In our room-temperature CRD spectroscopy investigations, free radicals are usually produced by UV laser photolysis of judiciously selected precursors, often followed by free-radical reactions. Generating free radicals under jet-cooled conditions is more challenging because producing free radicals by photolysis is not applicable in this case: The pulse duration of the photolysis lasers, either Nd:YAG lasers or excimer lasers, is about 10 ns, while the photolysis beam needs to be focused along the downstream direction to a couple of millimeters. Therefore, the transit time, viz, the time for the produced free radicals to interact with the CRD laser, is limited to a couple of microseconds, much lower than the ring-down time. In a supersonic jet expansion, free radicals are usually generated using discharge or pyrolysis.

Experimental Details

• Room-temperature cavity ring-down spectroscopy (CRDS) apparatus using a gas cell. Output from a YAG-pumped dye laser is focused into a H₂ cell to generate near-IR (NIR, 900-1500 nm) radiation using stimulated Raman shifting (SRS). The desired ner-IR (NIR) second Stokes radiation is isolated using a long-pass filter or separated using a Perlin-Broca and coupled into a gas flow cell with ring-down mirrors mounted on both ends. Once the NIR light exits the cell, it is focused onto and detected by an amplified photodiode.
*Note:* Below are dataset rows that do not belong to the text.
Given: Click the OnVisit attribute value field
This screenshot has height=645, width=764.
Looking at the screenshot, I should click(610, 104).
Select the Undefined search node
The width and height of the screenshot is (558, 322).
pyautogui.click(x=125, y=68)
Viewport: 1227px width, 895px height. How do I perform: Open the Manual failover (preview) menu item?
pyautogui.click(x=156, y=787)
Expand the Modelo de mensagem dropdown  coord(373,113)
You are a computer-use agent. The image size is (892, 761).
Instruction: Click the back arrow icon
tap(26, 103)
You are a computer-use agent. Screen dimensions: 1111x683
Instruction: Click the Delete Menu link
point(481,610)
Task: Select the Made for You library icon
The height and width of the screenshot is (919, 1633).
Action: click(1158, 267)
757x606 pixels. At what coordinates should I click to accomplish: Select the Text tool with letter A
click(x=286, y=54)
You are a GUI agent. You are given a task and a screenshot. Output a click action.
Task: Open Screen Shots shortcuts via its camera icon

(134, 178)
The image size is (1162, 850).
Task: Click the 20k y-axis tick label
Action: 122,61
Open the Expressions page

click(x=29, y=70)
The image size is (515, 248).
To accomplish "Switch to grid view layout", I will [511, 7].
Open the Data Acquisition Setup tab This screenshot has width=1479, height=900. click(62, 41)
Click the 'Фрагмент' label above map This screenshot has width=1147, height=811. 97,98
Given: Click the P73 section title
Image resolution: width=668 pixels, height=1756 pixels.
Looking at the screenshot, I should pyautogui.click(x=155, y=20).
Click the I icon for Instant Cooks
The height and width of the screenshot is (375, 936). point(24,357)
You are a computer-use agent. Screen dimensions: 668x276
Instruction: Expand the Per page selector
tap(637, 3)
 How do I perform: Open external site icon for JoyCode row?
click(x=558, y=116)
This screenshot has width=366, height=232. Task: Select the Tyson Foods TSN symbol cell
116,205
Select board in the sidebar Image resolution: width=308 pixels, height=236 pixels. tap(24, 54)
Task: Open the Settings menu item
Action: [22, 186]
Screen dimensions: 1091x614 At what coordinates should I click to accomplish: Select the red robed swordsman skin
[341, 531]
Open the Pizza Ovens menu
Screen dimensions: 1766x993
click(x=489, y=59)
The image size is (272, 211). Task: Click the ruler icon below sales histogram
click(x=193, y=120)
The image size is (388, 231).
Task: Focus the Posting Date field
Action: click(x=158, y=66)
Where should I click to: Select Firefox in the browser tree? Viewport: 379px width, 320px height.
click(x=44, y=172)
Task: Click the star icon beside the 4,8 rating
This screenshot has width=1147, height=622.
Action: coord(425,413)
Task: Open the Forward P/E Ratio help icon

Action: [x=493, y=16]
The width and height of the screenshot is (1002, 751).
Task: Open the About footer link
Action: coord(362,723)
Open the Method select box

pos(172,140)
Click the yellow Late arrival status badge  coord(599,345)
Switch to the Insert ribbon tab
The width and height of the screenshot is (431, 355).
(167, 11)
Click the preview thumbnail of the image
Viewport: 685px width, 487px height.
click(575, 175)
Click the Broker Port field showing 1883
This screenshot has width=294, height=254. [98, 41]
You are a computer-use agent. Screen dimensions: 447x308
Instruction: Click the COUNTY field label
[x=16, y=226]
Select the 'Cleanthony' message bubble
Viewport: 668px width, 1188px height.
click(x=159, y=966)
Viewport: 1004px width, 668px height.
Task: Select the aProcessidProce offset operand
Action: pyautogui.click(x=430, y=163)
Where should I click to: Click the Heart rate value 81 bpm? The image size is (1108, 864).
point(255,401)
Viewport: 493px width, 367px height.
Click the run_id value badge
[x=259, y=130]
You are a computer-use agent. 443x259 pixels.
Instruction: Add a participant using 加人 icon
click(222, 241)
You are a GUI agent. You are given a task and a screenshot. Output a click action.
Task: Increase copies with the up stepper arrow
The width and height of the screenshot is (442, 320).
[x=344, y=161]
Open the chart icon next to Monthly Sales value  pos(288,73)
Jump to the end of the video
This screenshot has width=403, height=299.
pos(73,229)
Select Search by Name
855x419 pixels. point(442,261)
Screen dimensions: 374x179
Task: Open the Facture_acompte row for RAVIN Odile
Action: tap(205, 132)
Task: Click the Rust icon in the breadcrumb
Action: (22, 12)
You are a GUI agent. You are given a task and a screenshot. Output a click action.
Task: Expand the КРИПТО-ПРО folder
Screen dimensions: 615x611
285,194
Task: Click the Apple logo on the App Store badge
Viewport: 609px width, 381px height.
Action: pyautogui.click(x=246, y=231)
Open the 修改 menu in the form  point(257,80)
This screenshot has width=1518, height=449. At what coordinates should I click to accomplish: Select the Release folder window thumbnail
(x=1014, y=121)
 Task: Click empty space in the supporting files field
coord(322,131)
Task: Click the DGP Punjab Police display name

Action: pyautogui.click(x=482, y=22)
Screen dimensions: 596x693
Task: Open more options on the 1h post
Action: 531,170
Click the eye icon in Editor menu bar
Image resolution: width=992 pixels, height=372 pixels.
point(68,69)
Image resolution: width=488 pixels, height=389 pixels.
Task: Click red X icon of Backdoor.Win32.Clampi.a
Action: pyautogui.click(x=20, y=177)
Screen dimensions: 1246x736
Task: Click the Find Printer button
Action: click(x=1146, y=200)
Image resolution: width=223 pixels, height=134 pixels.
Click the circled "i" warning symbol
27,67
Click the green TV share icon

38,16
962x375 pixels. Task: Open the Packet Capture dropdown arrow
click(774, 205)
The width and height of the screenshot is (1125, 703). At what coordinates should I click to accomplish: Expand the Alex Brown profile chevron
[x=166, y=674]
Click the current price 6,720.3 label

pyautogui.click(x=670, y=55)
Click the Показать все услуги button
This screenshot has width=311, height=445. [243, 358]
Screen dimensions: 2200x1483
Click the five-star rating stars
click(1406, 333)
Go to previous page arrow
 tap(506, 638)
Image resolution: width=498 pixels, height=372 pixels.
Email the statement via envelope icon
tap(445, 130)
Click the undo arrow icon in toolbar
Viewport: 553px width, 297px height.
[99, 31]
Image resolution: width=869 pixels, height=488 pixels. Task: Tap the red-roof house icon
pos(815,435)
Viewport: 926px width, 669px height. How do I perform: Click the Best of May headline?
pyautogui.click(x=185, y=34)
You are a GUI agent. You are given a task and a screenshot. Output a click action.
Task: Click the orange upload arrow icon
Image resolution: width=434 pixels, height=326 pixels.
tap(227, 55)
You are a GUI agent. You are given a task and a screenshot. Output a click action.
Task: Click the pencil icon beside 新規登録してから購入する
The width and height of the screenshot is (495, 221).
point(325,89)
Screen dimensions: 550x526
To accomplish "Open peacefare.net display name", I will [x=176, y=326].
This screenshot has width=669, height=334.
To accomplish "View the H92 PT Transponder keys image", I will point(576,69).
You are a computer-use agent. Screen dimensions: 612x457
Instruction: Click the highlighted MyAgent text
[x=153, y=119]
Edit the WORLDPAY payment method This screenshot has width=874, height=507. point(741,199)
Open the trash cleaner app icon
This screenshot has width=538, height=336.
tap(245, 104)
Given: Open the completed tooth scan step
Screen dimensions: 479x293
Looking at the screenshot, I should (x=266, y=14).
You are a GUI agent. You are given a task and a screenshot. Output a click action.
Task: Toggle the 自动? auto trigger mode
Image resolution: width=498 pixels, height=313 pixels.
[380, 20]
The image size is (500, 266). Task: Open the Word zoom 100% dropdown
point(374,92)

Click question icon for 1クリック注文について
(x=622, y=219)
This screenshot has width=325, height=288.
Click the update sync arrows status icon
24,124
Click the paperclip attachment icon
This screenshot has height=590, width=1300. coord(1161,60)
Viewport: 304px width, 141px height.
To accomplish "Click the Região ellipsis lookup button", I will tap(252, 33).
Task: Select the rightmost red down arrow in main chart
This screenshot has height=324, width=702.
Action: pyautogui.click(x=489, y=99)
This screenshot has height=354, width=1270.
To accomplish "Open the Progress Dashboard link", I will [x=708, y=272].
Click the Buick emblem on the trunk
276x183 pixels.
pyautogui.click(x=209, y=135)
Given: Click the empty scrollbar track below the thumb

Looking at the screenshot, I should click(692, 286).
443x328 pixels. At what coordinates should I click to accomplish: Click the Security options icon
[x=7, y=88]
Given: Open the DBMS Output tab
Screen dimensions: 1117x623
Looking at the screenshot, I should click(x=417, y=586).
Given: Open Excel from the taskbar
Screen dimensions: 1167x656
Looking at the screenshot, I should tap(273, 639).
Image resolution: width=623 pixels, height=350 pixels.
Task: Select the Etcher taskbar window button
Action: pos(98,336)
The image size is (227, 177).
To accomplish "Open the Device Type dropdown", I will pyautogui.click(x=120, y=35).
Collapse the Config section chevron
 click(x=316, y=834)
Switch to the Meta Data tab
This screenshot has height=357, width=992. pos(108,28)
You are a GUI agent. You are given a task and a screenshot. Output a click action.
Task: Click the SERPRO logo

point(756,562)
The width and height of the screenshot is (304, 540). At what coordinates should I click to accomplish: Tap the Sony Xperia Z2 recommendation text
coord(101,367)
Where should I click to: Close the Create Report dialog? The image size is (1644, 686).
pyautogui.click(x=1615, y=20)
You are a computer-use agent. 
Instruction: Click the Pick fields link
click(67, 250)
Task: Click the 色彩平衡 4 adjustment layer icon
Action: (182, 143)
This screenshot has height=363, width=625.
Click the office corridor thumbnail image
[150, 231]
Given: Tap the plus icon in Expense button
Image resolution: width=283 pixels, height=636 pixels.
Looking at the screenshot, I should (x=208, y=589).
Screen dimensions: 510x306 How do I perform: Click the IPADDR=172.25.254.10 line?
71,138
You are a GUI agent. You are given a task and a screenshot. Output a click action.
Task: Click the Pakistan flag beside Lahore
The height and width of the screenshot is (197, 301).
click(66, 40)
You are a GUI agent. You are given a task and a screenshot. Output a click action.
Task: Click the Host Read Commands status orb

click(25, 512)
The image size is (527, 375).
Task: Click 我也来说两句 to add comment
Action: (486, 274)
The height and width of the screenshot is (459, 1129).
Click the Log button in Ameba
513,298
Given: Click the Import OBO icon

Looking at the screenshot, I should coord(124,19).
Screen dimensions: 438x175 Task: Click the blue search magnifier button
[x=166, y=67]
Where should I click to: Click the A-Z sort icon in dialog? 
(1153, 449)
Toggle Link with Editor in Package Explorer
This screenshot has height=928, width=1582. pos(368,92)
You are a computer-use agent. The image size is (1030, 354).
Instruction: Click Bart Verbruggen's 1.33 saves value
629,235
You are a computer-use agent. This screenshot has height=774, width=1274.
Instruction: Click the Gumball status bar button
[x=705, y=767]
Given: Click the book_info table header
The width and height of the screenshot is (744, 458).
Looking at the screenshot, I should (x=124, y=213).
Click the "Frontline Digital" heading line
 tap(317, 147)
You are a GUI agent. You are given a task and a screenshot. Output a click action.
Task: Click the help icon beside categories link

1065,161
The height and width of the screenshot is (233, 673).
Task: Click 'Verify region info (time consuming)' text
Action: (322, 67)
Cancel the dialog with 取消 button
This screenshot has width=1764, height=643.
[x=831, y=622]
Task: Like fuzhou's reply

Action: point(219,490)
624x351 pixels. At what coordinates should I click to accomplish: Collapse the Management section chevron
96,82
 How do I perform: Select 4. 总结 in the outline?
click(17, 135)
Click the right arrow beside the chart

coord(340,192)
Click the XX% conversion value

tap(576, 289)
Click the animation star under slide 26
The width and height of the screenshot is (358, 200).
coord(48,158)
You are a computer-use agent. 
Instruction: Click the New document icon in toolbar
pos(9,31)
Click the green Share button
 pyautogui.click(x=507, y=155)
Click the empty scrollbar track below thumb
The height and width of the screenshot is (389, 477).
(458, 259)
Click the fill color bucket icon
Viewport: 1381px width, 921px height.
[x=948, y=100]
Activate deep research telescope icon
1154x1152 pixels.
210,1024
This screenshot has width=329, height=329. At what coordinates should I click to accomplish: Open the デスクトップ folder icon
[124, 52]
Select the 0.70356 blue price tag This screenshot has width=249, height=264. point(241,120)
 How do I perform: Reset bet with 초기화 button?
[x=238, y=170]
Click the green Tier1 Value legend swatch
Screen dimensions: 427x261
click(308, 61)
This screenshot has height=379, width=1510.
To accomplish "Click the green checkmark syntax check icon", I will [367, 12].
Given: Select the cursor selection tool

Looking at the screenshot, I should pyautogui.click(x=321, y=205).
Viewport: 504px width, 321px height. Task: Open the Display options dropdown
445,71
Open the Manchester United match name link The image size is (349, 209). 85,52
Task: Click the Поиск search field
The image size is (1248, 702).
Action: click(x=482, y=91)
We can also generate mid-infrared (MIR, 1.8-4.2 µm) radiation by difference-frequency mixing (DFM) of the fundamental (1064 nm) output of a seeded YAG laser and the output of the dye laser. We have high-reflectivity mirrors (R>99.98%) for nearly continuous coverage of visible, NIR, and MIR regions.

• Jet-cooled CRDS system. Free radicals are generated in a slit-jet or pinhole expansion using either discharge or laser ablation of a moving metal rod in the presence of organic precursors. The same laser systems as above can be used for recording vibronic spectra or survey scans. For high-resolution spectroscopy measurement, a CW Ti:Sapphire ring laser with tuning range 730-930 nm (13,700-10,750 cm^-1) is used to seed a YAG-pumped Ti:Sapphire amplifier. The Ti:Sapphire amplifier yields output pulse energies of 50-100 mJ with a linewidth ≤50 MHz through most of the tuning range of the ring laser. We use a multi-pass H₂ Raman cell to produce 3-8 mJ/pulse in the 9000-6500 cm^-1 range with a bandwidth of ~250 MHz. Alternatively, we can use DFM of the fundamental or second harmonics output of a seeded YAG and the Ti:Saphire amplifier output to produce narrow-band radiation from ≈2000 to ≈10000 cm^-1.